= James Praed (died 1706) =

English politician

James Praed (ca. 1655 – 1706) was an English Tory politician who sat in the House of Commons in 1681 and between 1689 and 1705.

==Biography==
Praed was the eldest son of James Praed of Trevethoe, Cornwall and his wife Honor Gifford, daughter of Arthur Gifford of Brightley, Devon. He matriculated at Exeter College, Oxford on 27 June 1671 aged 15 and entered Middle Temple in 1674. He was a colonel in the militia.

In 1681, Praed was elected Member of Parliament for St Ives. He was re-elected MP for St Ives in 1689 and sat until 1705. He voted against the vacancy of the throne after the Glorious Revolution and was classed as a Tory in a list of March 1690. During his time in parliament he had considerable periods of absence and was taken into custody briefly for non-attendance in November 1694. He signed the Association of 1696 and was absent from the division on the attainder of Sir John Fenwick, 3rd Baronet having been granted a leave of absence for ill-heath.

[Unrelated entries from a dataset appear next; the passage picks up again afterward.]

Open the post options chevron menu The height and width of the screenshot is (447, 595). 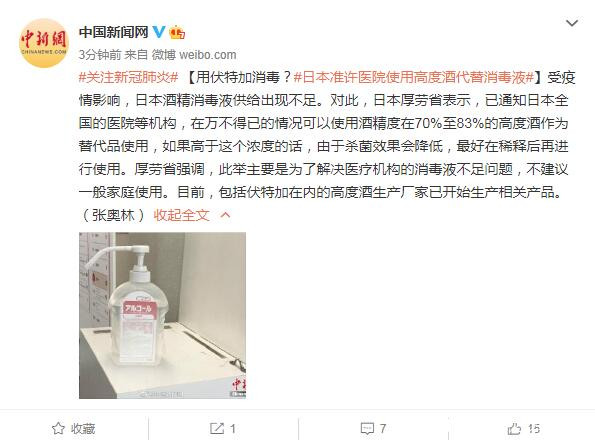[572, 24]
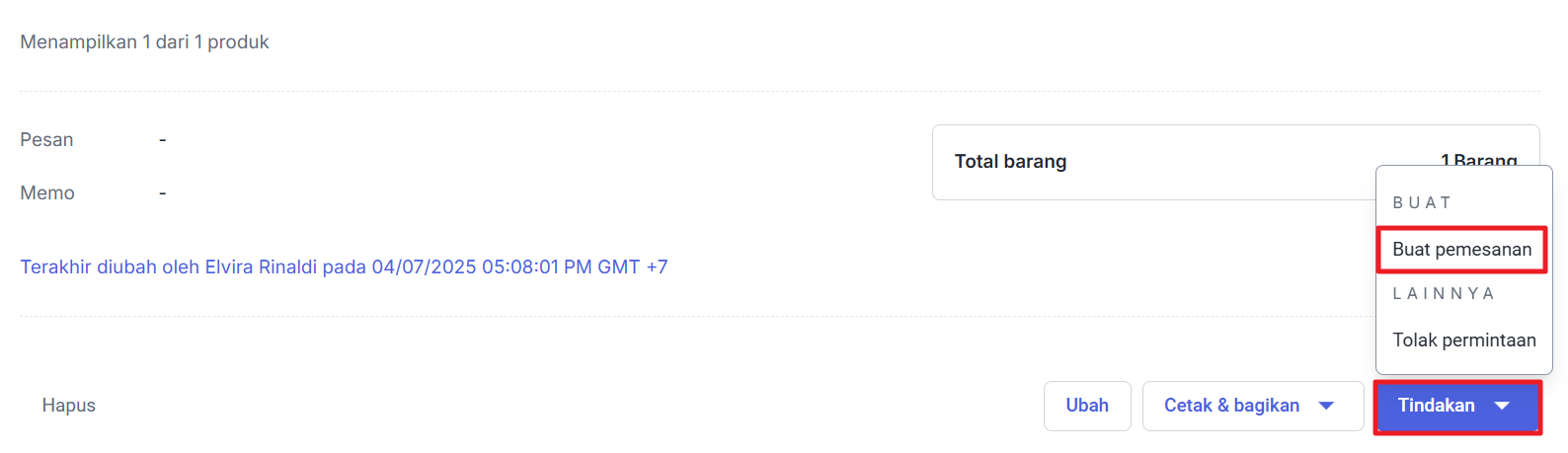
Task: Click the caret arrow beside Cetak & bagikan
Action: click(x=1326, y=406)
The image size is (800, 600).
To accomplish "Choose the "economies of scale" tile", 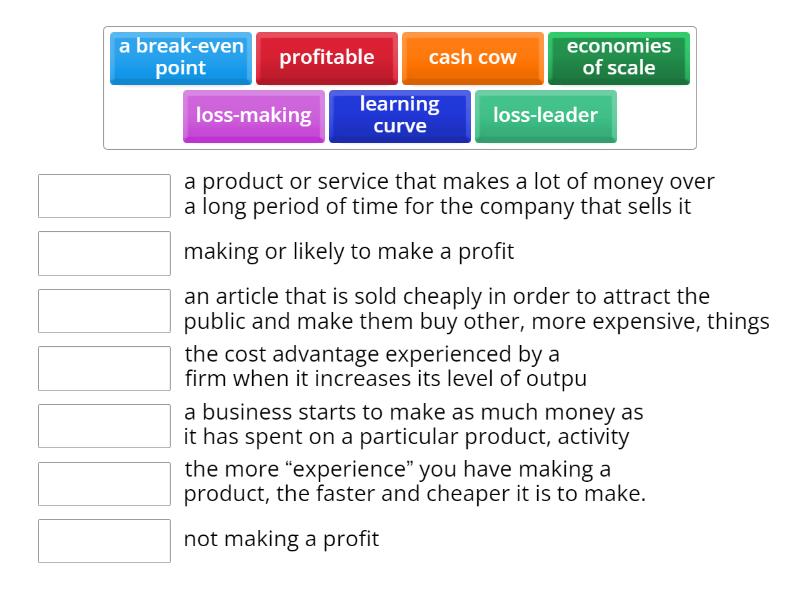I will (x=618, y=58).
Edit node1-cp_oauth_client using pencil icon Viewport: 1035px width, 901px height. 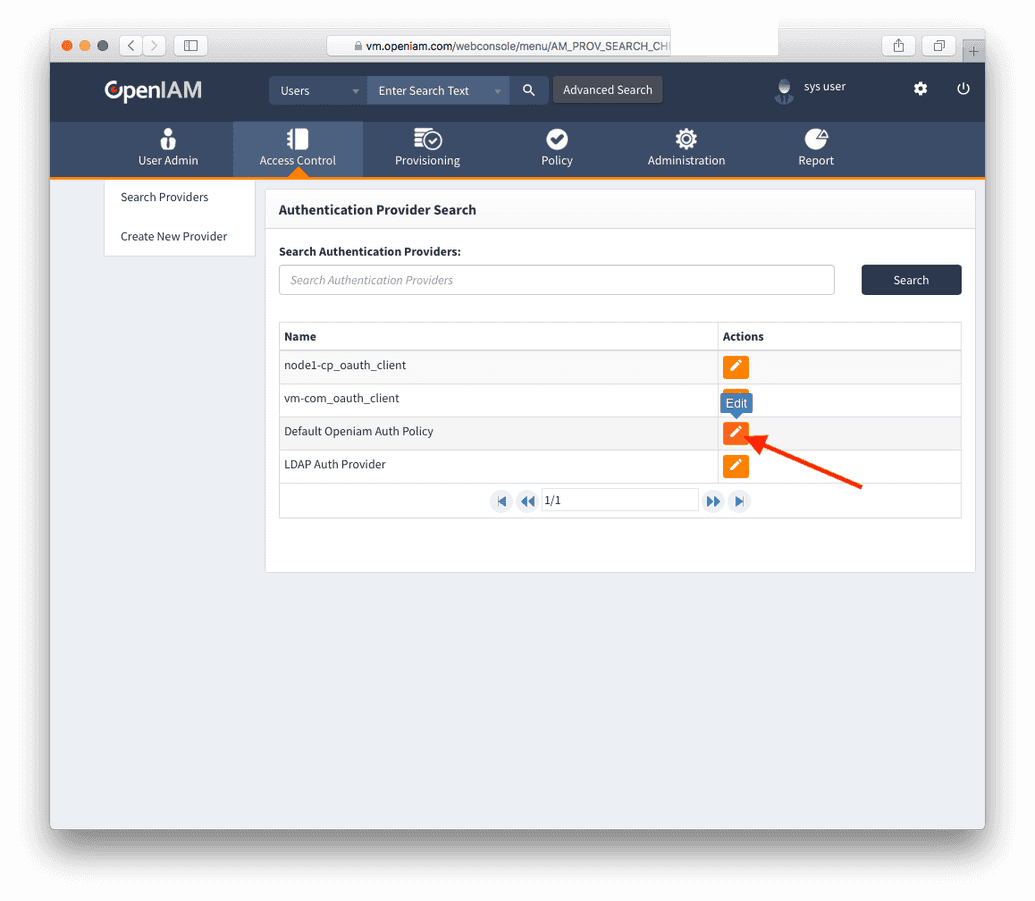point(735,367)

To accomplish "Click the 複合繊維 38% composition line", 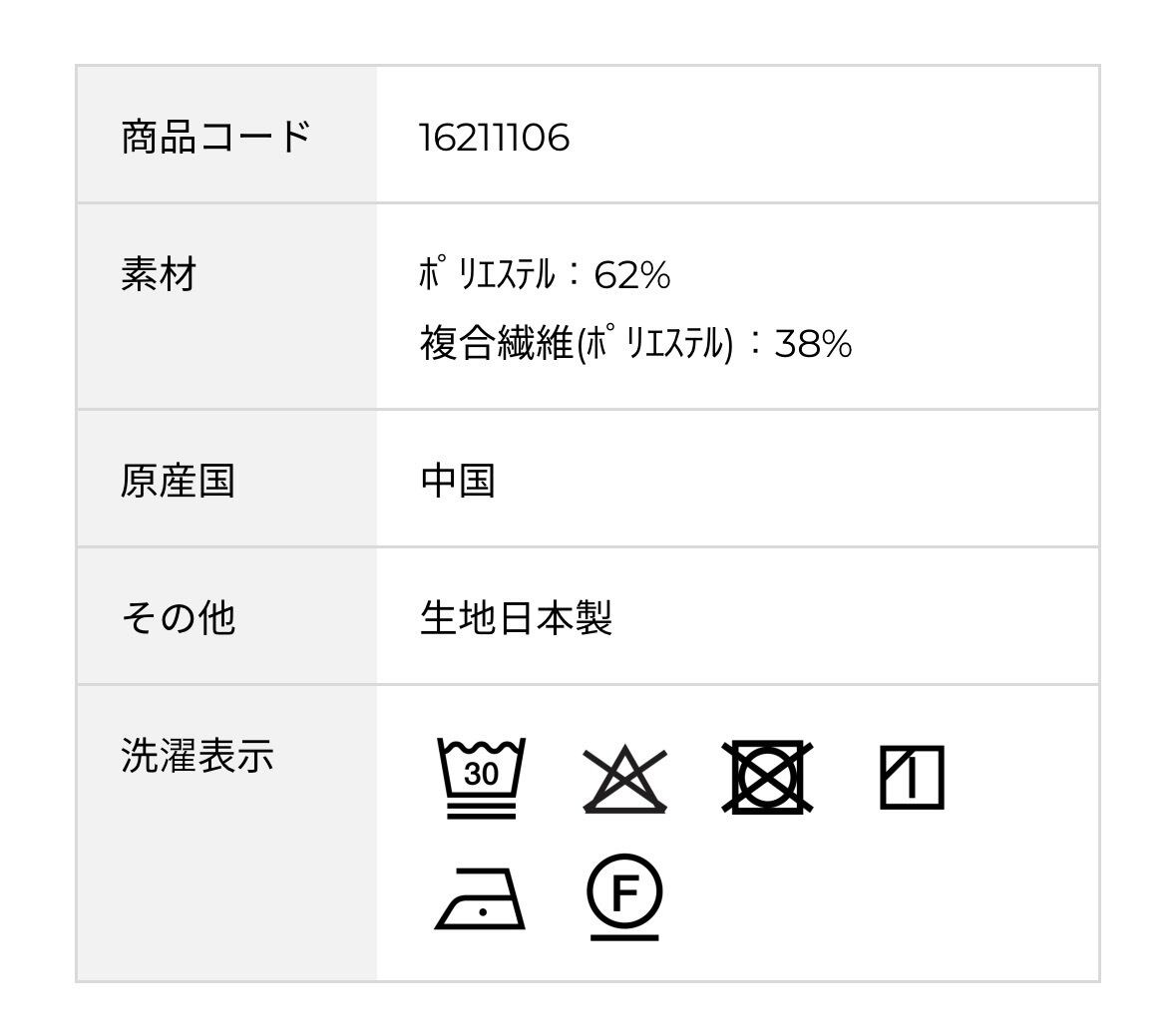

He voted for the Tack in 1704 and was defeated at the election in 1705. He was recorder of Penzance from 1693 until his death in 1706, and stannator for Penwith and Kerrier in 1703.

Praed married Lucy Basset, daughter of John Basset of Tehidy, Illogan, Cornwall, shortly before his death. He left all his personal property to his wife and his encumbered estates to his brother John.